Suite à cette introduction, j’aimerais continuer avec le concept de société versus l’espèce. Il y a quelques années, sur le site de Metahistory.org, j’ai évoqué cette notion comme étant une situation conflictuelle. J’aimerais expliciter brièvement ce que j’entends par ce conflit. C’est très simple. A vous auditeurs, qui nous écoutez aujourd’hui et qui considérez que, à certains égards, et peut-être même à de nombreux égards, vous vivez dans une société inhumaine, dans un monde inhumain, je vais poser la question suivante. Qu’allez vous donc faire à ce sujet? Allez-vous rester dans cette société inhumaine et tentez d’en faire une société humaine? Ou bien allez-vous faire quelque chose de tout à fait autre? Et dans ce cas, quelles sont vos options?

Joanna Harcourt-Smith. Cela me rappelle une plaisantrie entre deux copines dont l’une demande à l’autre: «En fait, tu es en colère parce qu’il a couché avec son avatar»?

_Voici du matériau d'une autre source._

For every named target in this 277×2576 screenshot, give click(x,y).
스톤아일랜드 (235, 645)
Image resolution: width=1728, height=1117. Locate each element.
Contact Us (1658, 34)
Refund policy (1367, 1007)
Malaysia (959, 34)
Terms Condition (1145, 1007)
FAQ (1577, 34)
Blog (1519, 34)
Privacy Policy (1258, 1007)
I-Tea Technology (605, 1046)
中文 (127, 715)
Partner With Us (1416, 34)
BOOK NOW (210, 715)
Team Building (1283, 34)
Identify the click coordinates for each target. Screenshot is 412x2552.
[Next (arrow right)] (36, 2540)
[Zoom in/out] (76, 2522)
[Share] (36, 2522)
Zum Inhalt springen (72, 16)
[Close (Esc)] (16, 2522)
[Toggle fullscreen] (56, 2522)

John Lash. Le phénomène de l’avatar, et de nombreux autres phénomènes de notre société corrélés à l’électronique et à la technologie, nous aliènent, selon mon opinion, de notre humanité et du monde naturel. Cela peut sembler une affirmation hypocrite de ma part parce que je suis en train, présentement, d’utiliser cette technologie pour vous atteindre mais cela n’est pas très grave car ce n’est pas différent d’une radio, cela n’est pas différent de moyens de communication qui ont existé depuis des siècles. Je ne suis pas opposé à la technologie par principe. Je suis opposé aux exagérations de la technologie telles qu’elle devienne une béquille qui se substitue à nos propres facultés et qui remplace notre relation à la Nature ainsi que Herbert Marshall McLuhan (1911-1980) l’a fort bien démontré.

Joanna Harcourt-Smith. Au risque que cette technologie devienne partie intégrante de notre humanité. Alors que ce n’est qu’un moyen de transmettre quelque chose, mais cela ne fait pas partie de notre humanité.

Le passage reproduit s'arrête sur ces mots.